WHAT YOU ARE ASKED TO DO: Convert every line of the entries below into a JSON list of strings, with one string per line and blank lines omitted.

SUPPLIED ENTRIES:

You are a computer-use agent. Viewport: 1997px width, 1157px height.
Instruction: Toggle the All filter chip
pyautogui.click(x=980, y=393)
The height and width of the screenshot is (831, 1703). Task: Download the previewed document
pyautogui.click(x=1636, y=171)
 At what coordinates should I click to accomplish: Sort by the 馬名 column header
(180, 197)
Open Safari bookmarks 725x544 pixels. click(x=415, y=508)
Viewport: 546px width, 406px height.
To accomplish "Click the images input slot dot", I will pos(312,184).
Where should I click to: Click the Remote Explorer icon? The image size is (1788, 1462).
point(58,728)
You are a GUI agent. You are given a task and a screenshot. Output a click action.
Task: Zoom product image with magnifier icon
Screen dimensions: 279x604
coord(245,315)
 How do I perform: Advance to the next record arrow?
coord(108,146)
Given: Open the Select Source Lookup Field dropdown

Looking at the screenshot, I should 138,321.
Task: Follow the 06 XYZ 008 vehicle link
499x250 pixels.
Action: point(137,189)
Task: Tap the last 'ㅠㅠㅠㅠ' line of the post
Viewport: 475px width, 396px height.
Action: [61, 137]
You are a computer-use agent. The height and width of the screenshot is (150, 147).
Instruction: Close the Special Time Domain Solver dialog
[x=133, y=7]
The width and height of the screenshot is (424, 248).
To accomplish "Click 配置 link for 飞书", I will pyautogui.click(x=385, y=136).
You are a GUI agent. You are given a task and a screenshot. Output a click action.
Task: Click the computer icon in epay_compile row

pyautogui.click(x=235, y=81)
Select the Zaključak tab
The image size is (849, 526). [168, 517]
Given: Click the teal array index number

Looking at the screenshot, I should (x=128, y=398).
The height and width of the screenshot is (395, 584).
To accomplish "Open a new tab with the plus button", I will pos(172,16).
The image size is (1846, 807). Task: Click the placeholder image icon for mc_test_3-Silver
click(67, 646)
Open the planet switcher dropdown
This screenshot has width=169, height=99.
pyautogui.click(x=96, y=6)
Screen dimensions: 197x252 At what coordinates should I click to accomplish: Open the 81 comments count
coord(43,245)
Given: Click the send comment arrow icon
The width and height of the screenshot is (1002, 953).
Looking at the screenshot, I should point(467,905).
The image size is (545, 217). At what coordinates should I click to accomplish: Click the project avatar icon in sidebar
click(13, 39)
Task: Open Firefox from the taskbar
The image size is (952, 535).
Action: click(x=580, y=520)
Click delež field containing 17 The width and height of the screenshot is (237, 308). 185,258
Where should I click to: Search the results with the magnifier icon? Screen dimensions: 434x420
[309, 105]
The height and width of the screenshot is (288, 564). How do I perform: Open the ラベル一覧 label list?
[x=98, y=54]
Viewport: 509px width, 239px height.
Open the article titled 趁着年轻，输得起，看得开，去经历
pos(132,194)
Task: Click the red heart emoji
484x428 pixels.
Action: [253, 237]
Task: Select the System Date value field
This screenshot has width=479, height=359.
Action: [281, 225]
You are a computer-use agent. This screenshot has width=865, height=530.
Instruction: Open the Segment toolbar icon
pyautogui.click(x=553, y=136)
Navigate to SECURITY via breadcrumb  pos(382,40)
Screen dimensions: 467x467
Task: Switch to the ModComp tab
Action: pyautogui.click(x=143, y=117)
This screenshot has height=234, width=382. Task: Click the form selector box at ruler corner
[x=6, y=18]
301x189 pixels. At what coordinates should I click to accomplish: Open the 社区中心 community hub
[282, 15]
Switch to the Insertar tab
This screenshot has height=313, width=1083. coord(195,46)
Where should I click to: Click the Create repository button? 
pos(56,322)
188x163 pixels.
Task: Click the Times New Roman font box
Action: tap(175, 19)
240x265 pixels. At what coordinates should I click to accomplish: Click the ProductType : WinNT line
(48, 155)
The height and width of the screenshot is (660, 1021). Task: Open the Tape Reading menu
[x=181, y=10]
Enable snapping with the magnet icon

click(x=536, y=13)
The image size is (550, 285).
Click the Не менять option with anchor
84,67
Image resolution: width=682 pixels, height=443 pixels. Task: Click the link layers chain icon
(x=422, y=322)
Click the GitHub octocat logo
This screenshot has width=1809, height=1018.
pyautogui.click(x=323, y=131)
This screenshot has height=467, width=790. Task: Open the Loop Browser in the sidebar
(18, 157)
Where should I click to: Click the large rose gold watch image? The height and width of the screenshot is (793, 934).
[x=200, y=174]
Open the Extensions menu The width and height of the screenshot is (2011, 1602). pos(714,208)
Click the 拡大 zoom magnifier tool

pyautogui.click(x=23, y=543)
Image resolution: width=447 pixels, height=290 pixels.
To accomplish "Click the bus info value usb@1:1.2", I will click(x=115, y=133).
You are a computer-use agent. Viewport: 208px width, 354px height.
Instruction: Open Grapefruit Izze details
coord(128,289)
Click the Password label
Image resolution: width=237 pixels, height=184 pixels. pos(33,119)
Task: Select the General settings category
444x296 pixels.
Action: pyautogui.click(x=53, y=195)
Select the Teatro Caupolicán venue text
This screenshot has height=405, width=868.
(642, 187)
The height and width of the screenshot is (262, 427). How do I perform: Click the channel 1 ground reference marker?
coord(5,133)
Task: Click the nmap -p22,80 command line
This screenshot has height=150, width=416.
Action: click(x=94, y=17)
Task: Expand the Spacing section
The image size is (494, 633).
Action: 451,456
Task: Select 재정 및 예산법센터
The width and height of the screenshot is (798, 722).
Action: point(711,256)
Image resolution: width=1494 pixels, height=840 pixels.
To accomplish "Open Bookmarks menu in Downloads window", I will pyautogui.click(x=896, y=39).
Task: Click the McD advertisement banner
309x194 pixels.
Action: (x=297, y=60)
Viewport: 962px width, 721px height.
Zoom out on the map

FINISHED ANSWER:
[
  "You are a computer-use agent. Viewport: 1997px width, 1157px height.",
  "Instruction: Toggle the All filter chip",
  "pyautogui.click(x=980, y=393)",
  "The height and width of the screenshot is (831, 1703). Task: Download the previewed document",
  "pyautogui.click(x=1636, y=171)",
  " At what coordinates should I click to accomplish: Sort by the 馬名 column header",
  "(180, 197)",
  "Open Safari bookmarks 725x544 pixels. click(x=415, y=508)",
  "Viewport: 546px width, 406px height.",
  "To accomplish \"Click the images input slot dot\", I will pos(312,184).",
  "Where should I click to: Click the Remote Explorer icon? The image size is (1788, 1462).",
  "point(58,728)",
  "You are a GUI agent. You are given a task and a screenshot. Output a click action.",
  "Task: Zoom product image with magnifier icon",
  "Screen dimensions: 279x604",
  "coord(245,315)",
  " How do I perform: Advance to the next record arrow?",
  "coord(108,146)",
  "Given: Open the Select Source Lookup Field dropdown",
  "Looking at the screenshot, I should 138,321.",
  "Task: Follow the 06 XYZ 008 vehicle link",
  "499x250 pixels.",
  "Action: point(137,189)",
  "Task: Tap the last 'ㅠㅠㅠㅠ' line of the post",
  "Viewport: 475px width, 396px height.",
  "Action: [61, 137]",
  "You are a computer-use agent. The height and width of the screenshot is (150, 147).",
  "Instruction: Close the Special Time Domain Solver dialog",
  "[x=133, y=7]",
  "The width and height of the screenshot is (424, 248).",
  "To accomplish \"Click 配置 link for 飞书\", I will pyautogui.click(x=385, y=136).",
  "You are a GUI agent. You are given a task and a screenshot. Output a click action.",
  "Task: Click the computer icon in epay_compile row",
  "pyautogui.click(x=235, y=81)",
  "Select the Zaključak tab",
  "The image size is (849, 526). [168, 517]",
  "Given: Click the teal array index number",
  "Looking at the screenshot, I should (x=128, y=398).",
  "The height and width of the screenshot is (395, 584).",
  "To accomplish \"Open a new tab with the plus button\", I will pos(172,16).",
  "The image size is (1846, 807). Task: Click the placeholder image icon for mc_test_3-Silver",
  "click(67, 646)",
  "Open the planet switcher dropdown",
  "This screenshot has width=169, height=99.",
  "pyautogui.click(x=96, y=6)",
  "Screen dimensions: 197x252 At what coordinates should I click to accomplish: Open the 81 comments count",
  "coord(43,245)",
  "Given: Click the send comment arrow icon",
  "The width and height of the screenshot is (1002, 953).",
  "Looking at the screenshot, I should point(467,905).",
  "The image size is (545, 217). At what coordinates should I click to accomplish: Click the project avatar icon in sidebar",
  "click(13, 39)",
  "Task: Open Firefox from the taskbar",
  "The image size is (952, 535).",
  "Action: click(x=580, y=520)",
  "Click delež field containing 17 The width and height of the screenshot is (237, 308). 185,258",
  "Where should I click to: Search the results with the magnifier icon? Screen dimensions: 434x420",
  "[309, 105]",
  "The height and width of the screenshot is (288, 564). How do I perform: Open the ラベル一覧 label list?",
  "[x=98, y=54]",
  "Viewport: 509px width, 239px height.",
  "Open the article titled 趁着年轻，输得起，看得开，去经历",
  "pos(132,194)",
  "Task: Click the red heart emoji",
  "484x428 pixels.",
  "Action: [253, 237]",
  "Task: Select the System Date value field",
  "This screenshot has width=479, height=359.",
  "Action: [281, 225]",
  "You are a computer-use agent. This screenshot has width=865, height=530.",
  "Instruction: Open the Segment toolbar icon",
  "pyautogui.click(x=553, y=136)",
  "Navigate to SECURITY via breadcrumb  pos(382,40)",
  "Screen dimensions: 467x467",
  "Task: Switch to the ModComp tab",
  "Action: pyautogui.click(x=143, y=117)",
  "This screenshot has height=234, width=382. Task: Click the form selector box at ruler corner",
  "[x=6, y=18]",
  "301x189 pixels. At what coordinates should I click to accomplish: Open the 社区中心 community hub",
  "[282, 15]",
  "Switch to the Insertar tab",
  "This screenshot has height=313, width=1083. coord(195,46)",
  "Where should I click to: Click the Create repository button? ",
  "pos(56,322)",
  "188x163 pixels.",
  "Task: Click the Times New Roman font box",
  "Action: tap(175, 19)",
  "240x265 pixels. At what coordinates should I click to accomplish: Click the ProductType : WinNT line",
  "(48, 155)",
  "The height and width of the screenshot is (660, 1021). Task: Open the Tape Reading menu",
  "[x=181, y=10]",
  "Enable snapping with the magnet icon",
  "click(x=536, y=13)",
  "The image size is (550, 285).",
  "Click the Не менять option with anchor",
  "84,67",
  "Image resolution: width=682 pixels, height=443 pixels. Task: Click the link layers chain icon",
  "(x=422, y=322)",
  "Click the GitHub octocat logo",
  "This screenshot has width=1809, height=1018.",
  "pyautogui.click(x=323, y=131)",
  "This screenshot has height=467, width=790. Task: Open the Loop Browser in the sidebar",
  "(18, 157)",
  "Where should I click to: Click the large rose gold watch image? The height and width of the screenshot is (793, 934).",
  "[x=200, y=174]",
  "Open the Extensions menu The width and height of the screenshot is (2011, 1602). pos(714,208)",
  "Click the 拡大 zoom magnifier tool",
  "pyautogui.click(x=23, y=543)",
  "Image resolution: width=447 pixels, height=290 pixels.",
  "To accomplish \"Click the bus info value usb@1:1.2\", I will click(x=115, y=133).",
  "You are a computer-use agent. Viewport: 208px width, 354px height.",
  "Instruction: Open Grapefruit Izze details",
  "coord(128,289)",
  "Click the Password label",
  "Image resolution: width=237 pixels, height=184 pixels. pos(33,119)",
  "Task: Select the General settings category",
  "444x296 pixels.",
  "Action: pyautogui.click(x=53, y=195)",
  "Select the Teatro Caupolicán venue text",
  "This screenshot has height=405, width=868.",
  "(642, 187)",
  "The height and width of the screenshot is (262, 427). How do I perform: Click the channel 1 ground reference marker?",
  "coord(5,133)",
  "Task: Click the nmap -p22,80 command line",
  "This screenshot has height=150, width=416.",
  "Action: click(x=94, y=17)",
  "Task: Expand the Spacing section",
  "The image size is (494, 633).",
  "Action: 451,456",
  "Task: Select 재정 및 예산법센터",
  "The width and height of the screenshot is (798, 722).",
  "Action: point(711,256)",
  "Image resolution: width=1494 pixels, height=840 pixels.",
  "To accomplish \"Open Bookmarks menu in Downloads window\", I will pyautogui.click(x=896, y=39).",
  "Task: Click the McD advertisement banner",
  "309x194 pixels.",
  "Action: (x=297, y=60)",
  "Viewport: 962px width, 721px height.",
  "Zoom out on the map"
]